Science >> Wetenschap >  >> Chemie

Wat zijn vloeistoffen vaste stoffen gassen en plasma's?

Hier is een uitsplitsing van de vier fundamentele staten van materie:

1. Vaste stoffen

* kenmerken:

* Duidelijke vorm en volume.

* Moleculen zijn strak verpakt en gerangschikt in een normaal, herhaaldelijk patroon (kristallijne structuur).

* Vibreer in vaste posities, maar beweeg niet vrij.

* Onverwijdbaar (moeilijk om hun volume te veranderen).

* Voorbeelden: Rotsen, ijs, hout, staal

2. Vloeistoffen

* kenmerken:

* Definitief volume, maar neem de vorm van hun container.

* Moleculen zijn dicht bij elkaar, maar kunnen rond elkaar bewegen (vloeistof).

* Onverwijdbaar (moeilijk om hun volume te veranderen).

* Voorbeelden: Water, sap, olie, kwik

3. Gassen

* kenmerken:

* Geen definitieve vorm of volume.

* Moleculen zijn ver uit elkaar en bewegen vrij en willekeurig.

* Zeer samendrukbaar (verander gemakkelijk van hun volume).

* Voorbeelden: Lucht, zuurstof, stikstof, koolstofdioxide

4. Plasma's

* kenmerken:

* Vergelijkbaar met gassen maar met een significant deel van hun atomen geïoniseerd (atomen met een positieve of negatieve lading).

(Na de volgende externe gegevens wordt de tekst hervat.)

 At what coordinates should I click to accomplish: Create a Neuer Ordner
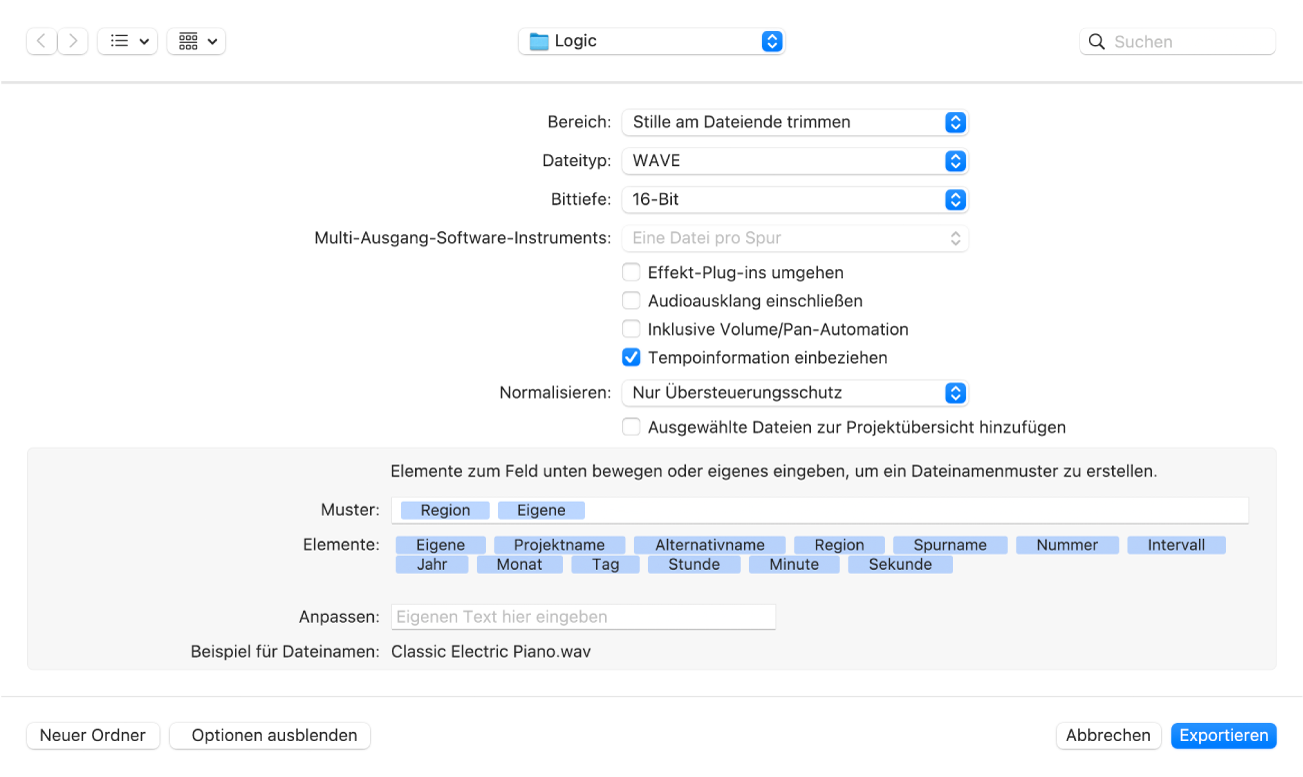93,735
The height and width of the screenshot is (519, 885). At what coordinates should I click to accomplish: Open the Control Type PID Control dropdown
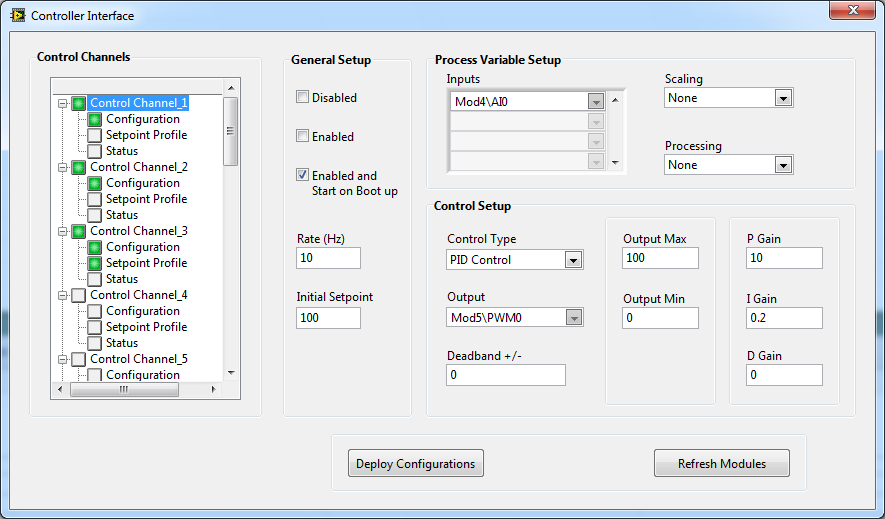pyautogui.click(x=573, y=261)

* Zeer geleidend voor elektriciteits- en magnetische velden.

* Voorbeelden: De zon, bliksem, neon tekens, fluorescerende lichten

Hier is een handige analogie:

Denk aan de moleculen in elke toestand als een groep mensen:

* vaste stoffen: Mensen stevig ingepakt in een rij tijdens een concert, trillen op zijn plaats, maar bewegen niet veel.

* vloeistoffen: Mensen drukten zich in een kamer, botsten tegen elkaar, maar konden vrij bewegen.

* gassen: Mensen verspreiden zich in een groot veld, in staat om vrij te bewegen en willekeurig te botsen.

* plasma's: Mensen in een menigte waar velen hun schoenen hebben verloren en wild dansen, waardoor een energieke en onvoorspelbare omgeving ontstaat.

Belangrijkste verschillen:

* afstand tussen moleculen: Vaste stoffen hebben het dichtst in de buurt, gevolgd door vloeistoffen, vervolgens gassen en uiteindelijk plasma's.

* Beweging: Moleculen in vaste stoffen hebben de minste beweging, gevolgd door vloeistoffen, vervolgens gassen en uiteindelijk plasma's.

* energie: Hoe hoger de temperatuur, hoe meer energie de moleculen hebben, wat kan leiden tot een toestandsverandering. Verwarming van ijs (vast) verandert het bijvoorbeeld in water (vloeistof).